A new guidance from the U.S. Food and Drug Administration (FDA) provides direction to sponsors on the evidence necessary to demonstrate the effectiveness of investigational new drugs (INDs) or new drug uses intended for slowly progressive, low-prevalence rare diseases that are associated with substrate deposition and are caused by single enzyme defects. However, the guidance applies only to those low-prevalence rare diseases with well-characterized pathophysiology, and in which changes in substrate deposition can be readily measured in relevant tissue or tissues.

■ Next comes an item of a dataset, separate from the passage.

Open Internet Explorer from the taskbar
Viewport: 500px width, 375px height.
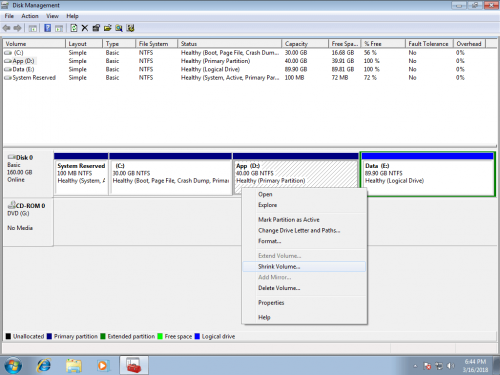click(44, 365)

There are many reasons that make demonstrating effectiveness extremely challenging for drugs intended to treat slowly progressive, low-prevalence rare diseases that result from defects in a single enzyme, FDA says in the guidance. Examples include:
- Given the slow progression of the disease, demonstrating clinical stability or clinical improvement may require an extremely long time—even decades—in some conditions.
- Developing new disease-specific instruments and endpoints to assess clinical response (e.g., patient-reported outcomes, observer-reported outcomes, new biomarkers) may not be feasible because of the rarity of the disease, geographical distribution of patients, or slow progression of disease manifestations.
- Information on the natural history of the disease may be insufficient to inform the selection of a historical comparator or to inform clinical endpoint selection in future clinical trials.
- In rare circumstances, conducting clinical trials may be impossible because of the extremely low number of patients with a specific disease or with a clinical manifestation of interest for a given disease.
Sponsors should take several factors into consideration when developing a rational approach to drug development, including:
- A genetic defect affecting a single enzyme can result in either the absence of, or a low level of, enzyme activity, with subsequent accumulation of substrates that may be toxic to various tissues. Residual enzyme activity often inversely correlates with substrate accumulation.
- An increase in enzyme activity resulting from the administration of an exogenous enzyme product, by reducing the amount of substrate accumulated and/or by slowing substrate accumulation, may alter the rate of disease progression or, over time, shift the disease phenotype to a milder one.